Gallina para empollar – ¿Cómo puede ayudar el hombre?

No es difícil inducir a las gallinas a empollar. Al fin y al cabo, está preprogramado genéticamente que pongan una nidada de huevos al menos una vez al año si se les ofrece la comida adecuada. Por lo tanto, el deseo de empollar puede estar muy influenciado por el alimento ofrecido. Por cierto, el centeno y la cebada se utilizan a menudo para estimular el instinto de cría. Sin embargo, en última instancia, depende de la raza si el instinto de cría es (todavía) pronunciado o está presente y en qué medida.

Gallina con sus polluelos

Gallina madre con polluelos

 

A muchas gallinas híbridas de las granjas en batería se les ha quitado el instinto de cría y también las gallinas que provienen de una cría artificial no muestran un instinto de cría tan pronunciado como las gallinas de cría natural. Especialmente las llamadas razas comerciales de pollos carecen a menudo del instinto de cría, mientras que otras razas (por ejemplo, Bramha, Cochin, diversas razas de pollos de pelea, etc.) siguen mostrando un instinto de cría muy fuerte. Sin embargo, todas tienen una cosa en común: las gallinas deben poner huevos, independientemente de que haya o no una unidad de cría.

 

La selección de la gallina

No todas las gallinas son aptas para la cría natural, incluso si muestran un impulso de cría muy pronunciado o son especialmente tipificadas. Las gallinas nerviosas y/o muy inquietas no deben ser utilizadas para la cría, porque se muestran más tarde, al conducir a los polluelos, como “demasiado precavidas”. Dan una alarma innecesaria a la menor causa y traen demasiada intranquilidad a la manada de pollos. Sólo las gallinas con un temperamento tranquilo y un carácter equilibrado conducirán a sus polluelos con confianza más adelante y producirán una descendencia igualmente equilibrada.

El entorno de la cría natural

Inducir a una gallina a empollar, que no quiere hacerlo, es casi desesperante. Sin embargo, puedes hacer que el entorno sea lo mejor posible para ella, para que encuentre un lugar adecuado cuando empolle. Para ello, si no se dispone de cajas de anidación, debe proporcionarse una caja acolchada con heno para cada gallina. Si las gallinas se vuelven nodrizas y se sientan firmemente sobre sus huevos, tiene sentido separarlas junto con su nidada de las otras gallinas no nodrizas. Esto es ideal para las condiciones naturales, ya que en la naturaleza las gallinas de cría se separan del resto de la manada.

La alimentación

Para que la cría sea lo más agradable posible para la gallina, no sólo el entorno debe ser el adecuado, sino también el estado nutricional. Para que una gallina críe, no basta con que ponga huevos. Los pone de todos modos, sin importar cómo sea el suministro de alimentos. Si el alimento no contiene suficientes sustancias para la producción de huevos, el organismo de la gallina recurre a sus propios componentes, es decir, extrae las sustancias necesarias de las reservas, que se crean para la formación de plumas o huesos, por ejemplo.
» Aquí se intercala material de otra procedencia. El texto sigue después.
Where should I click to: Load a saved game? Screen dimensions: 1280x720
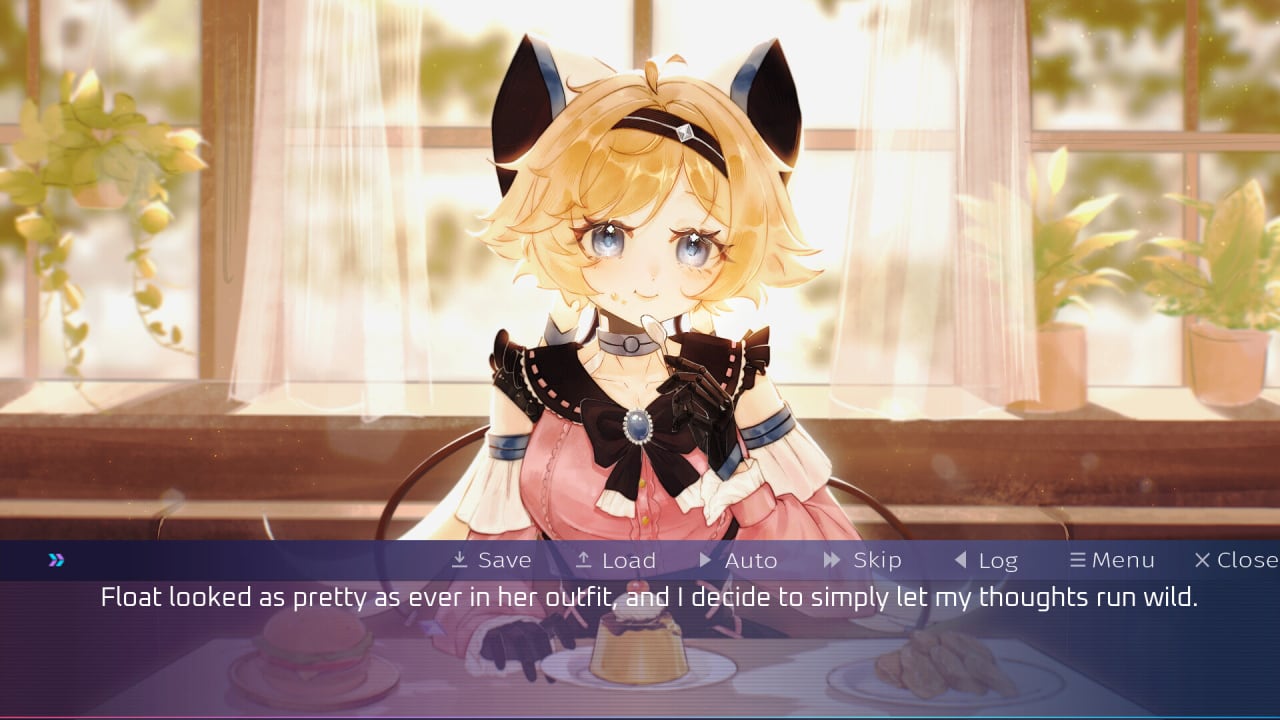(616, 560)
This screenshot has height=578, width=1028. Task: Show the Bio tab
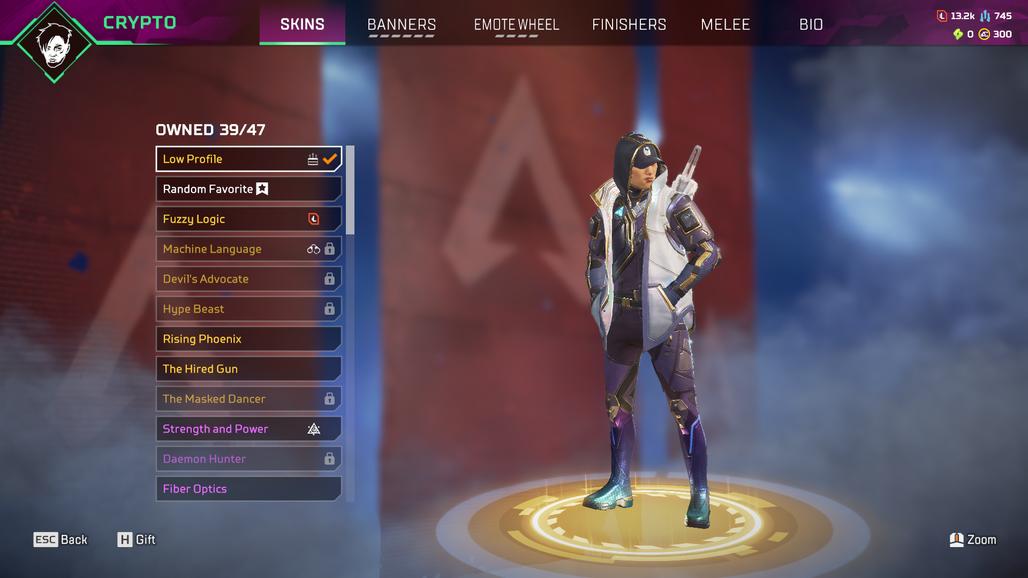tap(811, 24)
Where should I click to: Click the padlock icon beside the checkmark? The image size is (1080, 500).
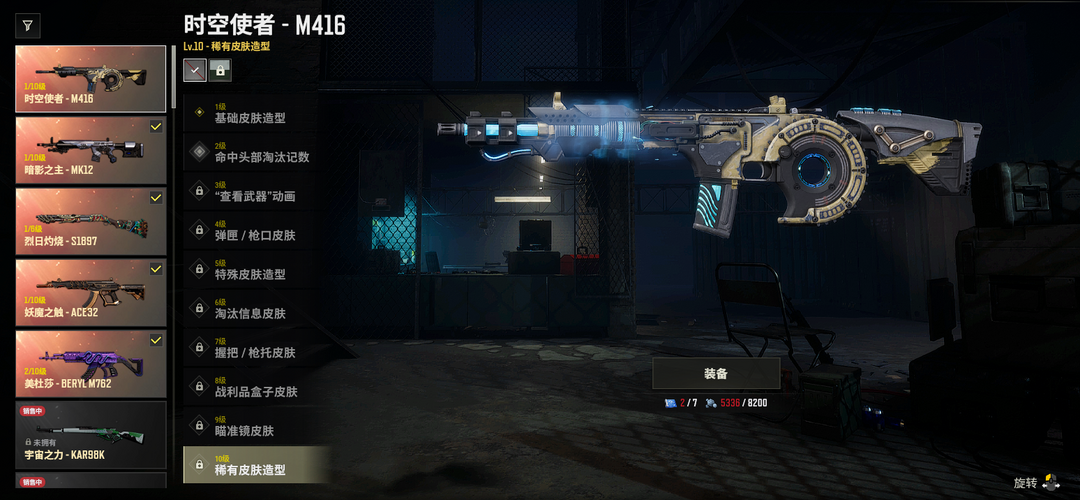pos(220,69)
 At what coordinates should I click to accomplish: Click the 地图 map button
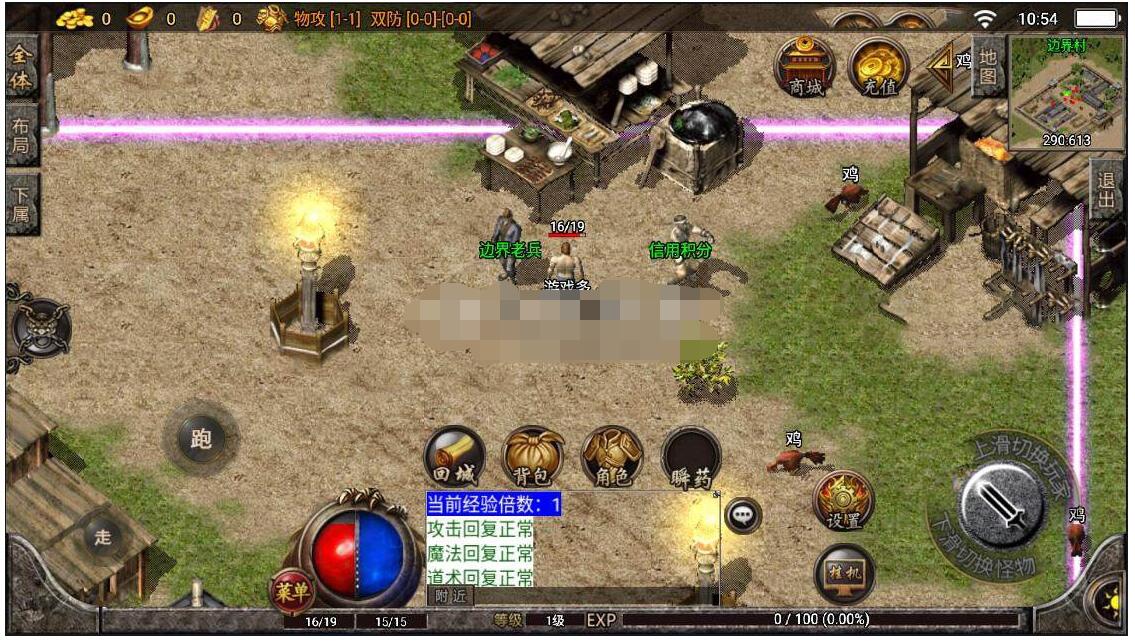(x=988, y=66)

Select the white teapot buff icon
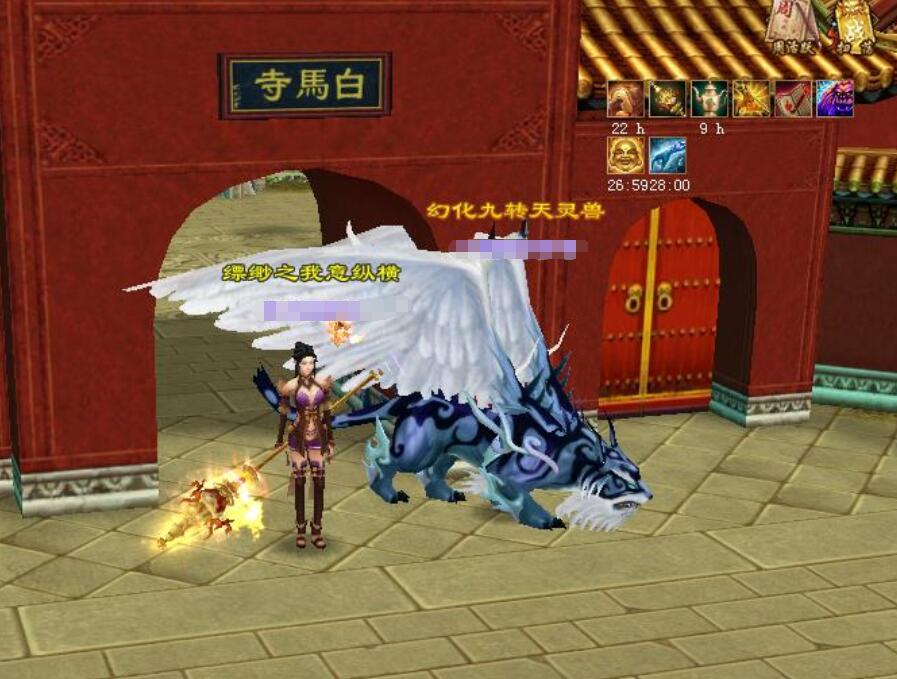[710, 99]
Si se va a realizar la cría, el suministro de nutrientes debe ser coherente y se debe disponer de suficientes reservas. Esto se consigue con una dieta equilibrada con vitaminas y minerales. También hay que evitar los piensos demasiado ricos en proteínas en este momento. Esto puede tener un efecto negativo en la tasa de eclosión posterior, ya que genera un importante excedente de proteínas. Esto no puede ser suficientemente descompuesto por el pollito en el huevo, lo que hace que los pollitos se asfixien “en sus propios jugos”. También se recomienda la desparasitación antes de que la gallina se ponga a criar.

La ayuda humana

Aunque la gallina se encarga ella misma de la mayor parte de los cuidados de la cría, corresponde al ser humano ejercer cierto grado de control. Esto incluye la observación del comportamiento de anidación de la gallina. Para un buen éxito de cría es necesario que abandone su nido una vez al día para alimentarse y beber, así como para defecar. Durante este tiempo tiene lugar el importante enfriamiento de los huevos para incubar, que realiza la incubadora en la crianza artificial. Esto también evita que los huevos se manchen de heces y, por lo tanto, se perjudique su desarrollo o que la gallina “se empolle hasta la muerte” y muera literalmente de hambre en el nido. Los huevos también deben inspeccionarse después de unos 10 días en el caso de la cría natural para poder descartar los huevos no fecundados, mal desarrollados o podridos. Tan pronto como la gallina con los polluelos nacidos abandone el nido por primera vez, deben retirarse los polluelos no nacidos o muertos.